**Stored records**
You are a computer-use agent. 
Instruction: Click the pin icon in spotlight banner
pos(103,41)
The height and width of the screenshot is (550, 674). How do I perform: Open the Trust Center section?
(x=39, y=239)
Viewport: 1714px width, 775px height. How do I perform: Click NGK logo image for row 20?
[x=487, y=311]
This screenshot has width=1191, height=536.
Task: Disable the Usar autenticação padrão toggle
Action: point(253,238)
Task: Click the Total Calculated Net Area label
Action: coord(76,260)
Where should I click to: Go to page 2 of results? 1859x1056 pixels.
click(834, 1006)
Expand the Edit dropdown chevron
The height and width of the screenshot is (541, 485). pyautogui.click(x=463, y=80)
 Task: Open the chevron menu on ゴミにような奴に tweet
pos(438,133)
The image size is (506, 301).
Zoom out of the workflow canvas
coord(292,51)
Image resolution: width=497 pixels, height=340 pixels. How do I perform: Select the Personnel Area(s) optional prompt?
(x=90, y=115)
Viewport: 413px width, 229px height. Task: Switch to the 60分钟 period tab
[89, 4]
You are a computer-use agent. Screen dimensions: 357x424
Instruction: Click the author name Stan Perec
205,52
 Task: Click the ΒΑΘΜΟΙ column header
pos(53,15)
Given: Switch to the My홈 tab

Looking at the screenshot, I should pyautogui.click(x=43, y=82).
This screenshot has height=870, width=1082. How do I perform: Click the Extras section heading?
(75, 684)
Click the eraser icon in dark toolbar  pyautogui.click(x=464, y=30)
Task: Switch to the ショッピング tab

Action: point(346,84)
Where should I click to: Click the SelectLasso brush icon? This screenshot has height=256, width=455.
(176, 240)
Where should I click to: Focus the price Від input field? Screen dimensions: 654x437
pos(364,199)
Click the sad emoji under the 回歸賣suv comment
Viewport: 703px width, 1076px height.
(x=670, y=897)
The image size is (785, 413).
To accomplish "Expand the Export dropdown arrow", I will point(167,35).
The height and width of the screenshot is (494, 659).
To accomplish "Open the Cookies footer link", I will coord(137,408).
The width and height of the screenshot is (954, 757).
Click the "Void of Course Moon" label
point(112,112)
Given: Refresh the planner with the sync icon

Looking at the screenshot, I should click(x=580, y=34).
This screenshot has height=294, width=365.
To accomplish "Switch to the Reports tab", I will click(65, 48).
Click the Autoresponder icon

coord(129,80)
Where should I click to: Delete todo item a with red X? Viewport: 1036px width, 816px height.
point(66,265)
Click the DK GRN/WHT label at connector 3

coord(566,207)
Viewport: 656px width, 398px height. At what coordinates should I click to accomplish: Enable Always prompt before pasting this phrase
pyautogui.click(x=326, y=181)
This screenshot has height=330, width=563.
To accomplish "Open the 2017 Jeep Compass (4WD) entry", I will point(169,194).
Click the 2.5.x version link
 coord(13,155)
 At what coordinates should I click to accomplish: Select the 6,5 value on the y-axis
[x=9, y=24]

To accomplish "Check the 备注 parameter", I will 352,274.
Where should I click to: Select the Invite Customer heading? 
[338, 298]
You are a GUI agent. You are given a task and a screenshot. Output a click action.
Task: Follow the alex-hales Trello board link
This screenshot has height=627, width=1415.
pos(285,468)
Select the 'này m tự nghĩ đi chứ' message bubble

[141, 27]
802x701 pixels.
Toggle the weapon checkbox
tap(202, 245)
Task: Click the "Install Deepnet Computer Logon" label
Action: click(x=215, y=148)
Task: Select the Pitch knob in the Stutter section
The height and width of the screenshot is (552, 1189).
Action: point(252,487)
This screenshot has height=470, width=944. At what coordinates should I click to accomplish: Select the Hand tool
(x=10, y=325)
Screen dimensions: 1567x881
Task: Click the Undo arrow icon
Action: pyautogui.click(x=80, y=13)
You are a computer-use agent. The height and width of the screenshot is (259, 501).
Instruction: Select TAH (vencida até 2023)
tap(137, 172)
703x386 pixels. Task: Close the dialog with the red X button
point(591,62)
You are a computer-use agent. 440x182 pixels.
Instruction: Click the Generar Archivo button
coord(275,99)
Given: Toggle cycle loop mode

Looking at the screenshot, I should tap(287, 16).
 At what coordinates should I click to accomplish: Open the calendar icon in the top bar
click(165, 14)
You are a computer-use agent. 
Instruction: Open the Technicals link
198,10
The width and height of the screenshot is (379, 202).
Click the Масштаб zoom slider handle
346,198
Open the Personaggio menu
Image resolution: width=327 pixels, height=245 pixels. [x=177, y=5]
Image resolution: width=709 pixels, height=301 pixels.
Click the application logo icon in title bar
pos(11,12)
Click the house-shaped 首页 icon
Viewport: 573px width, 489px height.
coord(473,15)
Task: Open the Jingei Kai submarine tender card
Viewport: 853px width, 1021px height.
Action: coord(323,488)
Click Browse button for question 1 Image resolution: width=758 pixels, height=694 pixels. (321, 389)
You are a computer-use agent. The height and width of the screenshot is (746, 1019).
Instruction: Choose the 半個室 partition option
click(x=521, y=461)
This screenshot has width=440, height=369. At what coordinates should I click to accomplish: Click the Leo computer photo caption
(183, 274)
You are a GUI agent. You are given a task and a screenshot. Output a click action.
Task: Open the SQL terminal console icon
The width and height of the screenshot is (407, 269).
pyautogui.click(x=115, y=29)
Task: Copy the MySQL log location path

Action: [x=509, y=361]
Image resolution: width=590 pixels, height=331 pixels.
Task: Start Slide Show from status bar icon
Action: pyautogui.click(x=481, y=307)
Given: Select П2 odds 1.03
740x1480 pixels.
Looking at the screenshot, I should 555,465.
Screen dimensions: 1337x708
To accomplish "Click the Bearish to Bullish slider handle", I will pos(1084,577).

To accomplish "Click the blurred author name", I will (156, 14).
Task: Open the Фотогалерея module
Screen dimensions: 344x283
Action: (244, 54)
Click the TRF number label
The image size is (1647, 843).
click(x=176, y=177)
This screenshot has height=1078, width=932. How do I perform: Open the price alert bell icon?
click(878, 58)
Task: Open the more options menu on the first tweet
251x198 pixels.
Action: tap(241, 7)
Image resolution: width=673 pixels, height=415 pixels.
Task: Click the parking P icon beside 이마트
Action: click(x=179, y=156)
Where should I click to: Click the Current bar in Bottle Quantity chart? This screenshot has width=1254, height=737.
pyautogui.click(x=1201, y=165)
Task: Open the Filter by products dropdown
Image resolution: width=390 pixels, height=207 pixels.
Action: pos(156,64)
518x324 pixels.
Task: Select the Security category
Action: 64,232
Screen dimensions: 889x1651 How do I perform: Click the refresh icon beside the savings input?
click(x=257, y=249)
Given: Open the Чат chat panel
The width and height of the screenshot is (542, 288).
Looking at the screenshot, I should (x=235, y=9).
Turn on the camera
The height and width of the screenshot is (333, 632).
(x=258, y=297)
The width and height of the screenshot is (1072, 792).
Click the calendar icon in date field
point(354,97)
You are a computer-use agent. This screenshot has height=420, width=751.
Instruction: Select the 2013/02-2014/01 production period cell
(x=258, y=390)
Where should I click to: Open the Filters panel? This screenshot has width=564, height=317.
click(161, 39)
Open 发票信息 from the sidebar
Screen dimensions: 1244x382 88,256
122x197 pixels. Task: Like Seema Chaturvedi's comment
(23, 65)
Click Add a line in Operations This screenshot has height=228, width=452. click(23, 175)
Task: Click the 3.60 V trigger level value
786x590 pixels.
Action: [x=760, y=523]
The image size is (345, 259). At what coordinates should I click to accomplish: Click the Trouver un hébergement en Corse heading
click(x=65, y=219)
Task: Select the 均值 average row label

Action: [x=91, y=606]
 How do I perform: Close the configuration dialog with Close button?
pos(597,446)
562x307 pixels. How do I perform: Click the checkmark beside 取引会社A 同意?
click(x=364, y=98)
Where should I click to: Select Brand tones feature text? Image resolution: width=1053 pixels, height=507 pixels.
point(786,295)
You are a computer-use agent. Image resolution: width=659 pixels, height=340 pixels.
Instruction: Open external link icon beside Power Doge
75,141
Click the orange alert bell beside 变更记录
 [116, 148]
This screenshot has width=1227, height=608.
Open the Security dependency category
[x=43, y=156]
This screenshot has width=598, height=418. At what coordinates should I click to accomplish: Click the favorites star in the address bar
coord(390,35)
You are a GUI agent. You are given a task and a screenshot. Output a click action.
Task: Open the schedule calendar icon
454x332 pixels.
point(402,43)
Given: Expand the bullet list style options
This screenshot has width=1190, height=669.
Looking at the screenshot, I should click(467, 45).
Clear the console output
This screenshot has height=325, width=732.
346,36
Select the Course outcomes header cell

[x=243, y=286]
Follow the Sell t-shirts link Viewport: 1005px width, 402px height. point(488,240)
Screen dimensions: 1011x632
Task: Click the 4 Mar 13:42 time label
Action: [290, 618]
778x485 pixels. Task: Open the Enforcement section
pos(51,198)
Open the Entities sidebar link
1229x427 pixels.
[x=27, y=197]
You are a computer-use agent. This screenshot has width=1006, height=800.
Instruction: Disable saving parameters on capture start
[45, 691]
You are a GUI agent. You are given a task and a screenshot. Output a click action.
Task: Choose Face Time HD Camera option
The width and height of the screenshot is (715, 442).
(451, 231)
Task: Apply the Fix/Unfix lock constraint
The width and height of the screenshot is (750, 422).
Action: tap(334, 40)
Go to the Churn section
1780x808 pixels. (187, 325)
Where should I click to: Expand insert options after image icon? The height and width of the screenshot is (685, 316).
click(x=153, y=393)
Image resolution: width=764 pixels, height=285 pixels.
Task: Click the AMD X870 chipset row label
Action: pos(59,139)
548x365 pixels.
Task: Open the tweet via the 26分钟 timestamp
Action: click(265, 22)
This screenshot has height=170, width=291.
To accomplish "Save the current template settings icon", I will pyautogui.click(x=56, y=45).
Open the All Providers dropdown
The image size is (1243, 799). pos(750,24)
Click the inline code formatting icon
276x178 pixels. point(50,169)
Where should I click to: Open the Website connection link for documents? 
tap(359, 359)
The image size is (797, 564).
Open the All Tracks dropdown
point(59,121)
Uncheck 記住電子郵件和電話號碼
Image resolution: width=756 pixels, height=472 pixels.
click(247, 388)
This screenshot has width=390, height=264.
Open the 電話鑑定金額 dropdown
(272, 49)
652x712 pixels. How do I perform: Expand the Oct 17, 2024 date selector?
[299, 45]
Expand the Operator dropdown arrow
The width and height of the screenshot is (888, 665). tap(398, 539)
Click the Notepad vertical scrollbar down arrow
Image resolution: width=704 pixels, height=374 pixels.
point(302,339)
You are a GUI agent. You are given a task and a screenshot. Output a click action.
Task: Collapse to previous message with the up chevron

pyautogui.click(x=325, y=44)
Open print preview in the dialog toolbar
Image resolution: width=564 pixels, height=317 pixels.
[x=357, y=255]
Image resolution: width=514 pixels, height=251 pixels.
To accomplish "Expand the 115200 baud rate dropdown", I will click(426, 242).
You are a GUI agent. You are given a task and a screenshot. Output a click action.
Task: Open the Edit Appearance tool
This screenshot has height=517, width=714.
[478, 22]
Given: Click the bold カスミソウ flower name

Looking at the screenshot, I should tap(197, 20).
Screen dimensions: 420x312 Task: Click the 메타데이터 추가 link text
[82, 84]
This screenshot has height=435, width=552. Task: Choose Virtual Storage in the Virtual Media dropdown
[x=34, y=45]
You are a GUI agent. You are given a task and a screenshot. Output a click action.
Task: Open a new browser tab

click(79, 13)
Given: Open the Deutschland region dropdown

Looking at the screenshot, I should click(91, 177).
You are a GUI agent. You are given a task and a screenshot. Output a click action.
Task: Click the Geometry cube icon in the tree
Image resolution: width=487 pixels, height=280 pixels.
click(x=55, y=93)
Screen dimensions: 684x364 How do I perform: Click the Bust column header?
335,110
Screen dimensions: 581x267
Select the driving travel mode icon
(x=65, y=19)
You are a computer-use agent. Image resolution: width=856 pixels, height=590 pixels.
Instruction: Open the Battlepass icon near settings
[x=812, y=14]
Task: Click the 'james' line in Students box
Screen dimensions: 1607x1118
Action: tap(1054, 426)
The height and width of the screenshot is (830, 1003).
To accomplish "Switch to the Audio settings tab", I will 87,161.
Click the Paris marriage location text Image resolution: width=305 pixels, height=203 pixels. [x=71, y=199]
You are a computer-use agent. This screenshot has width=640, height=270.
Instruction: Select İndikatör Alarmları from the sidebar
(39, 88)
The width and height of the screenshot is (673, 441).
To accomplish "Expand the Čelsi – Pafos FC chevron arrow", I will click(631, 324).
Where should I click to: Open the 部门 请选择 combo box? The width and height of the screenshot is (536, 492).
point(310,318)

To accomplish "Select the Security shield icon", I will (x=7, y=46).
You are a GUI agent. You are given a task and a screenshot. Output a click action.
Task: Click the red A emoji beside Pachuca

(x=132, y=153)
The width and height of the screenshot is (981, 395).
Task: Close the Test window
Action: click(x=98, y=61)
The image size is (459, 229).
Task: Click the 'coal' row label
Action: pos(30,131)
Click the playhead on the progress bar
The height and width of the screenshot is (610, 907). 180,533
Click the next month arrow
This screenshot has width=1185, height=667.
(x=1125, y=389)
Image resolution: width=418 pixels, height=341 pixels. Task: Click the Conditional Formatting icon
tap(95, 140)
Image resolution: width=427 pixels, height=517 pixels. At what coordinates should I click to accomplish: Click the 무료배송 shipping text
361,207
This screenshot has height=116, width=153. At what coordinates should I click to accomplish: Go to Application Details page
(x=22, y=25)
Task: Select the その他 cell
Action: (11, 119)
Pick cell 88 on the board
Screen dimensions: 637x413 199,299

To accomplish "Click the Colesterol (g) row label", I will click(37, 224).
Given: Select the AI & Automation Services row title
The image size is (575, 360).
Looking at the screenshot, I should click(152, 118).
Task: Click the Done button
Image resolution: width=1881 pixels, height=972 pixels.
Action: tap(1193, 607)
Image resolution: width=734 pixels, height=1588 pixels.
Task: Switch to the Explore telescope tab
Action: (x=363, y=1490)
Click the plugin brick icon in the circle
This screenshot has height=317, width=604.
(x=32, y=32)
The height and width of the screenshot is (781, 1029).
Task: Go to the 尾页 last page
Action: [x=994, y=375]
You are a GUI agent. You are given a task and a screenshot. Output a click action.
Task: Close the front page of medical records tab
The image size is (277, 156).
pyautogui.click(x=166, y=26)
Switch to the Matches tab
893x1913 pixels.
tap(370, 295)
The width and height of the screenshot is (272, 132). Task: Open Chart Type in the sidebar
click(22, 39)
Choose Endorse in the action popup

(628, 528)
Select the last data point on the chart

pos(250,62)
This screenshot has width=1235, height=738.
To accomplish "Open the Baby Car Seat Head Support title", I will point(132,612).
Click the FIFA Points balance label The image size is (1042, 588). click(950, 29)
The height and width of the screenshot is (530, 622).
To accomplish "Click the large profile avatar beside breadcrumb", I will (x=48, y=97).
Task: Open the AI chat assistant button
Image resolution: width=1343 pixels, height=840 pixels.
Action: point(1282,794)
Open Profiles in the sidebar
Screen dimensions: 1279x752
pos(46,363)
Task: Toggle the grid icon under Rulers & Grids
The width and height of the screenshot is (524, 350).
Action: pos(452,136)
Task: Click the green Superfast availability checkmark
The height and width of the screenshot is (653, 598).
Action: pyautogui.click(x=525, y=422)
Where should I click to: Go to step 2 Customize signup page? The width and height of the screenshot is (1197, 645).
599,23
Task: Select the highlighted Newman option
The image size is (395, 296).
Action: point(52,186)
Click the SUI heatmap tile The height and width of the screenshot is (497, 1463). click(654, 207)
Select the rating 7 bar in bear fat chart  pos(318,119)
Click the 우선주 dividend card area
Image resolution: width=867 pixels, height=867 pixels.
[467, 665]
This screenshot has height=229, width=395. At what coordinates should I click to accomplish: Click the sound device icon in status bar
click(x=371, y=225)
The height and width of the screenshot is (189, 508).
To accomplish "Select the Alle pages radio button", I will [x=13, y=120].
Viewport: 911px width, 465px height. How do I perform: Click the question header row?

**Problem description**
Check each line of the entries above for the string "console", and return those that contain it.

**Result of the task**
Task: Open the SQL terminal console icon
Clear the console output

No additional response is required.